» EXERCISES
• 1. Decide whether each statement below agrees with the passage about Havana, and answer yes or no with the deciding words quoted from the passage: (a) The drummers kept playing after they noticed the narrator. (b) The narrator got lost while heading back to Concordia. (c) The narrator felt the resentment came from being American or a tourist.
• 2. Copy everything in the records from the line containing "Task: Click the Liverpool club crest logo" down to the end of the records, keeping each line unchanged.

» EXTRACT
****************

After exploring for a few hours, I hear it from the distance — I can hear the deep bass frequencies of the Iya drum blocks away — I let my intuition guide me to the “Tambor” as I am walking I hear it getting closer and closer and I found the building where these bataleros were playing masterfully. I stood there for a while and listened and tried to soak it all in, but I guess my curiosity rubbed them the wrong way. They stopped playing and closed the blinds of their house and the whole block began to stare at me. The irony, they thought I was a cop? As I hear one them say “La Timba No Es Como Ayer. Tumba”. (Things ain’t like they used to be, so get lost) I began to explore back to my street Concordia. lucky for me, every block in Centro Habana looks the same block, so I totally got lost. I tried to blend in, but I stood out like I had a sign that said Make America Great Again.

I wish somebody gave me a memo that we we’re going to be in the “hood”.

It was an intense awkward feeling being around a bunch of people staring at you. Some have no intentions, some wish you well, some laugh at you, some are plotting to see how they can wrap you into something. But luckily I speak fluent street Cuban, or at least I thought I did!

“No es Facil”

I had to learn how to be still and present,I had to forget about my first world luxuries or desires or demands I had. I had to feel everything that was happening around me, as the days passed I couldn’t shake this conflicting gut-wrenching feeling.

I didn’t know if I should feel happy, sad or both. I couldn’t shake the paranoia.

The conflict within me was I couldn’t ignore how people looked at me. Their daggering sharp looks deeply pierced my soul.

I could feel the deep resentment, sorrow, angst, and frustration. The resentment wasn’t that I am American or a tourist. The resentment was that at the end of the day I would go back to America and they would still be here in Havana struggling.

****************

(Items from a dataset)
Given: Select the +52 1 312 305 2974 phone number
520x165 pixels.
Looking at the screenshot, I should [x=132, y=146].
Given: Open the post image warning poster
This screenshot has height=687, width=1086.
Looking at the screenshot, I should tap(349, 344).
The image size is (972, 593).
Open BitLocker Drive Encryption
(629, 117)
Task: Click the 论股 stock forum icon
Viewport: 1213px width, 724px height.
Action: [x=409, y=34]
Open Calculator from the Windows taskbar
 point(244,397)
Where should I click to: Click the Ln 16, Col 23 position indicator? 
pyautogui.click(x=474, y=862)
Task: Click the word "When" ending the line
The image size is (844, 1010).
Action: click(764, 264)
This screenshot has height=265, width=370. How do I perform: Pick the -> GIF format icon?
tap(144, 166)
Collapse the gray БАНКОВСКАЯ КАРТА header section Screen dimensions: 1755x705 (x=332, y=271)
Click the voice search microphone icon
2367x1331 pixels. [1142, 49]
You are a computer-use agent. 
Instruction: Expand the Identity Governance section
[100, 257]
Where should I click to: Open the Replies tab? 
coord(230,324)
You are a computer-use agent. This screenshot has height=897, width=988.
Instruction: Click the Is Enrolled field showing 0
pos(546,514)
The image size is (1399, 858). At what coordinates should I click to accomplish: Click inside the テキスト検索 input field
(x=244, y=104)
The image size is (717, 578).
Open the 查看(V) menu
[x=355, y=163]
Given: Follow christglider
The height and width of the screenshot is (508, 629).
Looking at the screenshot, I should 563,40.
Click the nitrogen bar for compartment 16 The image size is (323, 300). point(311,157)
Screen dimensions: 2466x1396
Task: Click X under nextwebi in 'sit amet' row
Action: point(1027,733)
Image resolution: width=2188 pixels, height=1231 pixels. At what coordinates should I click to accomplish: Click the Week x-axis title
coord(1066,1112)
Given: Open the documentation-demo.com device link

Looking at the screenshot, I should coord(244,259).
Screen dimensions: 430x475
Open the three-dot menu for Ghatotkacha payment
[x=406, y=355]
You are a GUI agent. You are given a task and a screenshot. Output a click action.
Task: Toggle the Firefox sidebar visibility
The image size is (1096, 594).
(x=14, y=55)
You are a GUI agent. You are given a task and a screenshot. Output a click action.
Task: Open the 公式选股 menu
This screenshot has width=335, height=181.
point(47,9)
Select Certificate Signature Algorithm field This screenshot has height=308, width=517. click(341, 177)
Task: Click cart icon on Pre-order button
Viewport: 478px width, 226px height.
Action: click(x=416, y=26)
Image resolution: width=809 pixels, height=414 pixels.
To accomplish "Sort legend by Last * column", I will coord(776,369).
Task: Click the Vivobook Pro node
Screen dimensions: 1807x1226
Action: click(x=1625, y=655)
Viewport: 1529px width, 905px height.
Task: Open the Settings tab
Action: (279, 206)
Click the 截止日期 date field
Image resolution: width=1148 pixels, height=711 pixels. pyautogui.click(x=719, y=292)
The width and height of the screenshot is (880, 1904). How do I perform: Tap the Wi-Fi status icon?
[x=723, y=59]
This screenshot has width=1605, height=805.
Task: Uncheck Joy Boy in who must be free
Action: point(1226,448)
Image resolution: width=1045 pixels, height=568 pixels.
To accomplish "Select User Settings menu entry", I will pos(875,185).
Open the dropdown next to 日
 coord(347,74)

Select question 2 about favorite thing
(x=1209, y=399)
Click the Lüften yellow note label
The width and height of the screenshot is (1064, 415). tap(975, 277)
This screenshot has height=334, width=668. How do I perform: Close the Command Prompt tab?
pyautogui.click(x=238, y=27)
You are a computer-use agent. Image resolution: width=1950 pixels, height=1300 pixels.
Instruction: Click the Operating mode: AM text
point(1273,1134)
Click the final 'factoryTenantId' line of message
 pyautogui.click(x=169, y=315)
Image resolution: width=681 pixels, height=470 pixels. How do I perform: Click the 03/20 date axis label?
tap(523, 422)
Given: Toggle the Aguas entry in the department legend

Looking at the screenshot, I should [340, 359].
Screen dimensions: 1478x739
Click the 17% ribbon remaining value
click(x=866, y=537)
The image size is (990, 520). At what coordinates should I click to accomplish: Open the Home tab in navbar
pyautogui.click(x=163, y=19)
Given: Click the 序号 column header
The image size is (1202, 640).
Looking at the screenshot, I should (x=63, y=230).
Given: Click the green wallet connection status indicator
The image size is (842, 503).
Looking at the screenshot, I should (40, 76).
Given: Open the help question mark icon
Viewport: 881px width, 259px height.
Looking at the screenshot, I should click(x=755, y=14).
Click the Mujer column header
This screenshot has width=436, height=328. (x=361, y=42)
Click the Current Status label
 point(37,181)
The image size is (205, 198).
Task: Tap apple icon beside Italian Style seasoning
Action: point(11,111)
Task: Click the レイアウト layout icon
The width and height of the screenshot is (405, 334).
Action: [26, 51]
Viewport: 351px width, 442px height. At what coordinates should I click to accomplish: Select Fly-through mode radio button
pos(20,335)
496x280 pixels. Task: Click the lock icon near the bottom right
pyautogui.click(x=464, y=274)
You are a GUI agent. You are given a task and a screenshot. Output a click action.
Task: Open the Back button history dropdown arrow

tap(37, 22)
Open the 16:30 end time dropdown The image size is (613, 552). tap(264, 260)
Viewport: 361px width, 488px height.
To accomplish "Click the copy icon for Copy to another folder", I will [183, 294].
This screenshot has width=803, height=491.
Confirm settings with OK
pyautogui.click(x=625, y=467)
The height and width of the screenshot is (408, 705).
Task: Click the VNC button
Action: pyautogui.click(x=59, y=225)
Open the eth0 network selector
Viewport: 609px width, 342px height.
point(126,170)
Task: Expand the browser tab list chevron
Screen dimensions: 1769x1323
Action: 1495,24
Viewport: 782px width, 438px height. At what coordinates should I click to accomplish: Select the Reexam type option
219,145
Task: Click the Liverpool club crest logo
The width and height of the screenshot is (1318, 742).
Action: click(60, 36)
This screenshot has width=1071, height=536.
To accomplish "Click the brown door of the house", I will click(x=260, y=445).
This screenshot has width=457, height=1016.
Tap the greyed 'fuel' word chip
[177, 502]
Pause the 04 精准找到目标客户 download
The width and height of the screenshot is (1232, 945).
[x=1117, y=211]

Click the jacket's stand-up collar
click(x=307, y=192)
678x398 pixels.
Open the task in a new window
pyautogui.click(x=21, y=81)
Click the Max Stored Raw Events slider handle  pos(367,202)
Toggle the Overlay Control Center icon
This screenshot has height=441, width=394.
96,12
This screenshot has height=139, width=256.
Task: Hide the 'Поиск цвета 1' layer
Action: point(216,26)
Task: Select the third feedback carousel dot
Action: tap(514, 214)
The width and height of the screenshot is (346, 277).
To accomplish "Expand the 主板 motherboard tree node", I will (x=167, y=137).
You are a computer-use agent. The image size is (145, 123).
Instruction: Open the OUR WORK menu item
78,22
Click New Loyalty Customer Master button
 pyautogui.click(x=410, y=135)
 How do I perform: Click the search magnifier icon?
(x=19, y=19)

****************

» COMPLETED EXERCISE
• 1.
(a) No: "They stopped playing and closed the blinds of their house"
(b) Yes: "so I totally got lost"
(c) No: "The resentment wasn’t that I am American or a tourist."

• 2.
Task: Click the Liverpool club crest logo
The width and height of the screenshot is (1318, 742).
Action: click(60, 36)
This screenshot has width=1071, height=536.
To accomplish "Click the brown door of the house", I will click(x=260, y=445).
This screenshot has width=457, height=1016.
Tap the greyed 'fuel' word chip
[177, 502]
Pause the 04 精准找到目标客户 download
The width and height of the screenshot is (1232, 945).
[x=1117, y=211]

Click the jacket's stand-up collar
click(x=307, y=192)
678x398 pixels.
Open the task in a new window
pyautogui.click(x=21, y=81)
Click the Max Stored Raw Events slider handle  pos(367,202)
Toggle the Overlay Control Center icon
This screenshot has height=441, width=394.
96,12
This screenshot has height=139, width=256.
Task: Hide the 'Поиск цвета 1' layer
Action: point(216,26)
Task: Select the third feedback carousel dot
Action: tap(514, 214)
The width and height of the screenshot is (346, 277).
To accomplish "Expand the 主板 motherboard tree node", I will (x=167, y=137).
You are a computer-use agent. The image size is (145, 123).
Instruction: Open the OUR WORK menu item
78,22
Click New Loyalty Customer Master button
 pyautogui.click(x=410, y=135)
 How do I perform: Click the search magnifier icon?
(x=19, y=19)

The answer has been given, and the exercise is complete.